L’ancien Premier ministre japonais, Yoshihide Suga, reçoit un échantillon d’eau contaminée sur le site nucléaire de Fukushima Daiichi (Photo : Cabinet Secretariat Cabinet Public Relations Office / Wikimedia Commons)

A l’heure actuelle, plus d’un million de tonnes d’eau contaminée au tritium sont retenues dans environ un millier de réservoirs sur le site de la centrale nucléaire de Fukushima Daichi au Japon. Cela s’ajoute au rythme d’environ 300 tonnes par jour à partir de l’eau pompée pour refroidir les combustibles nucléaires fondus des trois réacteurs détruits à Fukushima. Par conséquent, de nouveaux réservoirs doivent être construits chaque semaine pour faire face à l’afflux.

Ces problèmes rappellent aux médias du monde entier que la catastrophe nucléaire de Fukushima ne s’est pas terminée en 2011 et se poursuit sans fin en vue.

Récemment, TEPCO / le gouvernement japonais ont proposé de diluer, puis de déverser, une partie ou la totalité de ces eaux contaminées au tritium de Fukushima dans la mer au large des côtes du Japon. Cela a été opposé par les pêcheurs japonais et les groupes environnementaux.

Il y a eu tout un débat médiatique, en particulier au Japon, sur les avantages et les inconvénients du rejet de tritium dans la mer.

De nombreuses opinions ont été exprimées dans le débat : la plupart sont soit incorrectes, soit mal informées, soit les deux. Ce billet vise à rectifier les choses et à asseoir la discussion sur une base technique plus solide.

1) TEPCO / le gouvernement japonais ont fait valoir que, comme le tritium est d’origine naturelle, il est acceptable d’en rejeter davantage. Cet argument est en partie correct mais trompeur. Il est vrai que le tritium est créé dans la stratosphère par le bombardement des rayons cosmiques, mais l’argument selon lequel, parce qu’il existe naturellement, il est acceptable d’en rejeter davantage est faux. Par exemple, les dioxines, les furanes et l’ozone sont tous hautement toxiques et se produisent naturellement, mais en rejeter davantage dans l’environnement serait considéré comme antisocial et à éviter.

2) TEPCO / le gouvernement japonais ont fait valoir qu’il est sûr de déverser du tritium car il existe déjà dans la mer. Oui, le tritium est là mais à de faibles concentrations de quelques becquerels par litre (Bq/l). Mais les concentrations de tritium dans les réservoirs de rétention de Fukushima sont généralement d’environ un mégabecquerel par litre (MBq/l). En termes simples, c’est environ un million de fois plus concentré.

# [CONSIGNE 1]
Dans le texte sur l'eau contaminée de Fukushima, combien de tonnes d'eau s'ajoutent chaque jour aux réservoirs du site ?
# [CONSIGNE 2]
Rédigez la suite du texte sur le tritium de Fukushima, en partant de sa dernière phrase.

# [DONNÉES BRUTES]
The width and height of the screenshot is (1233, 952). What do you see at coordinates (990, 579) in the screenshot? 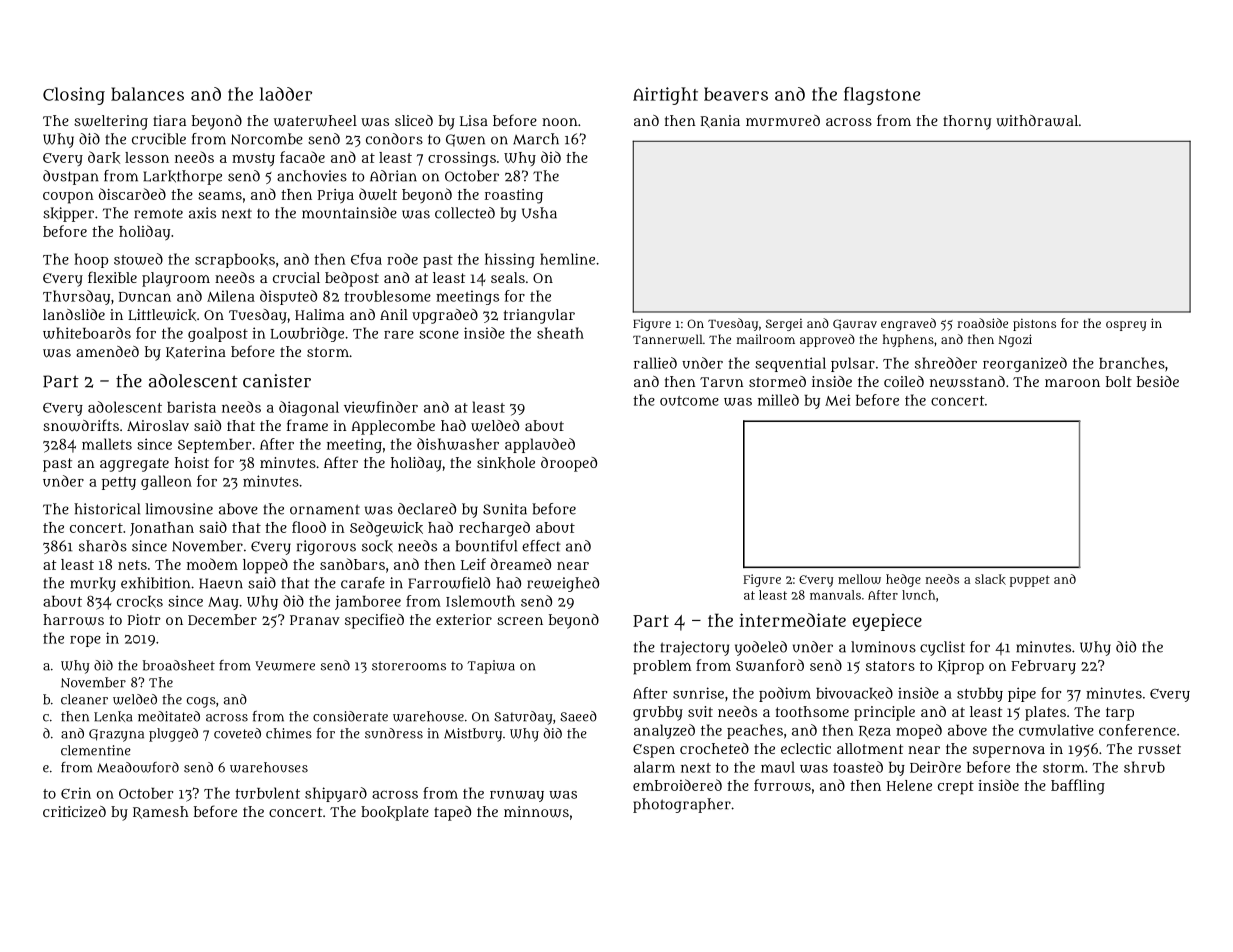
I see `slack` at bounding box center [990, 579].
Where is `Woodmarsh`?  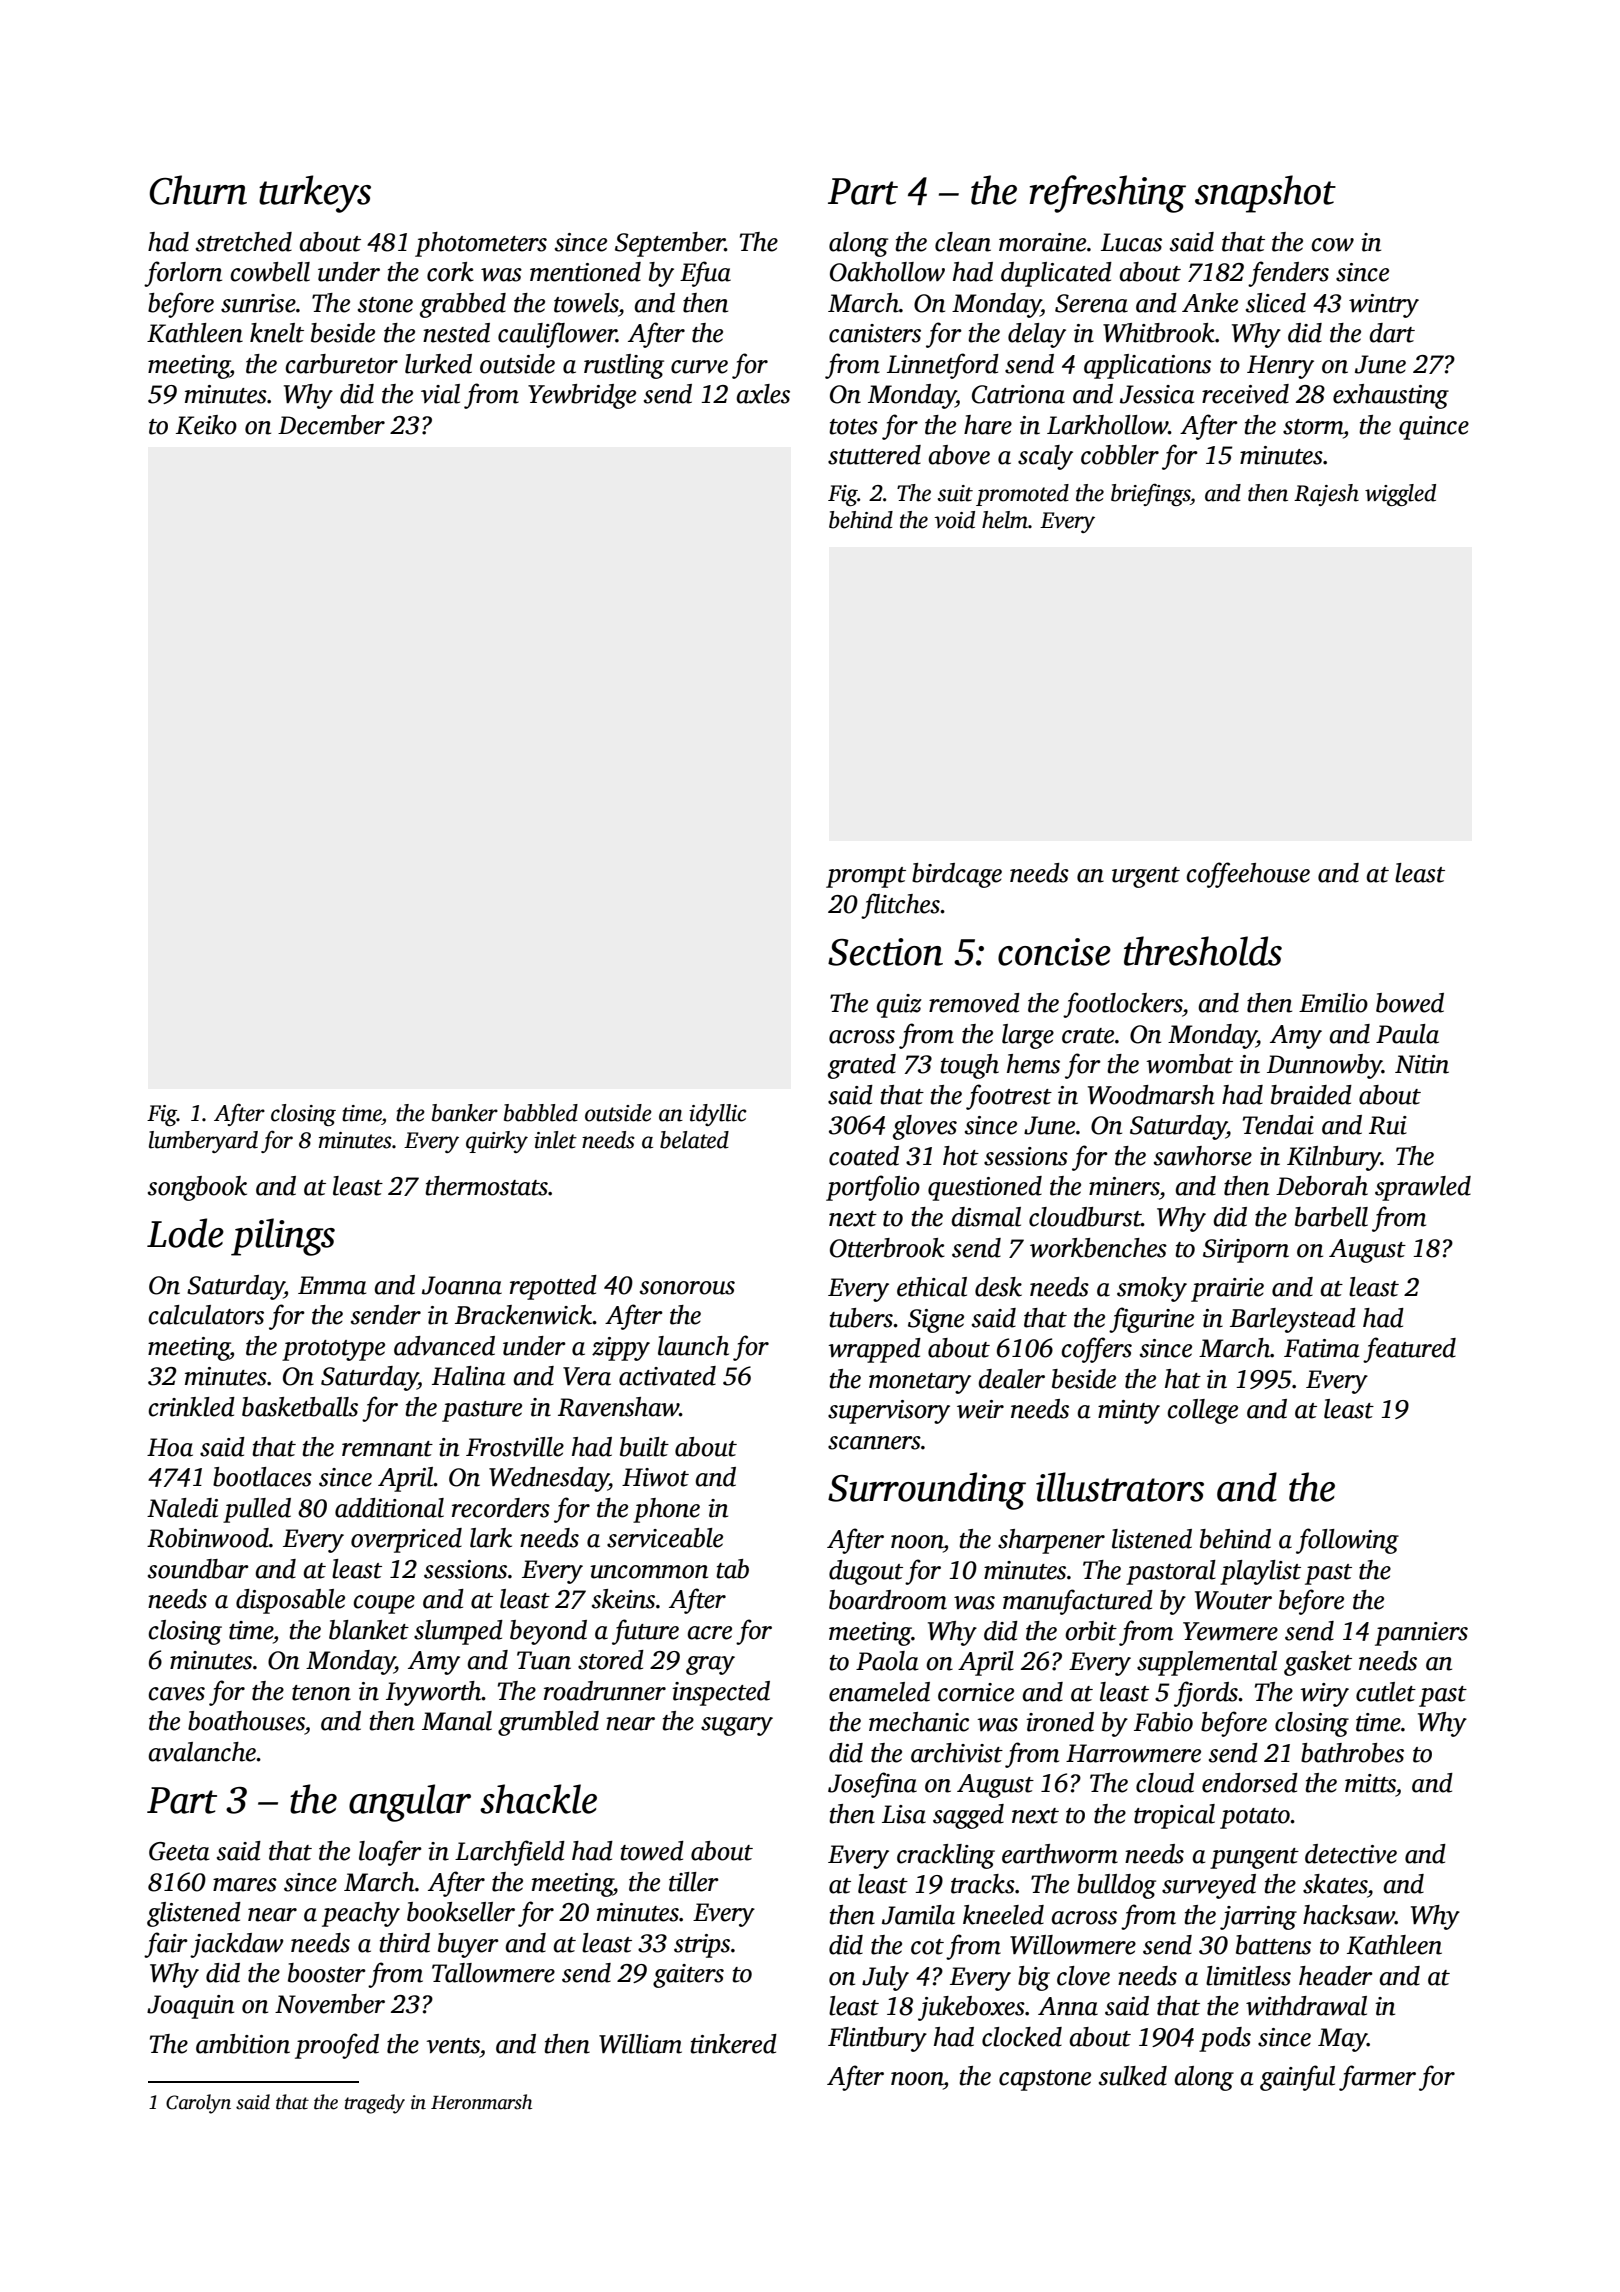 Woodmarsh is located at coordinates (1151, 1095).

# [RÉPONSE FINALE 1]
Environ 300 tonnes par jour.

# [RÉPONSE FINALE 2]
3) TEPCO/le gouvernement japonais ont fait valoir que les centrales nucléaires côtières déversent régulièrement de l’eau contenant du tritium dans l’océan. Oui, cela se produit (malheureusement) car leurs eaux de refroidissement se tritient lors de leurs transits dans les circuits de refroidissement des réacteurs. Mais deux torts ne font pas un droit. De plus, les montants annuels sont faibles par rapport à ce qui est proposé à Fukushima. Un réacteur REB d’un GW(e) rejette généralement environ un térabecquerel (billion de Bq) de tritium dans la mer chaque année. Mais les réservoirs de Fukushima contiennent environ un pétabecquerel (PBq ou mille billions de Bq) de tritium, soit mille fois plus. Un problème bien plus important.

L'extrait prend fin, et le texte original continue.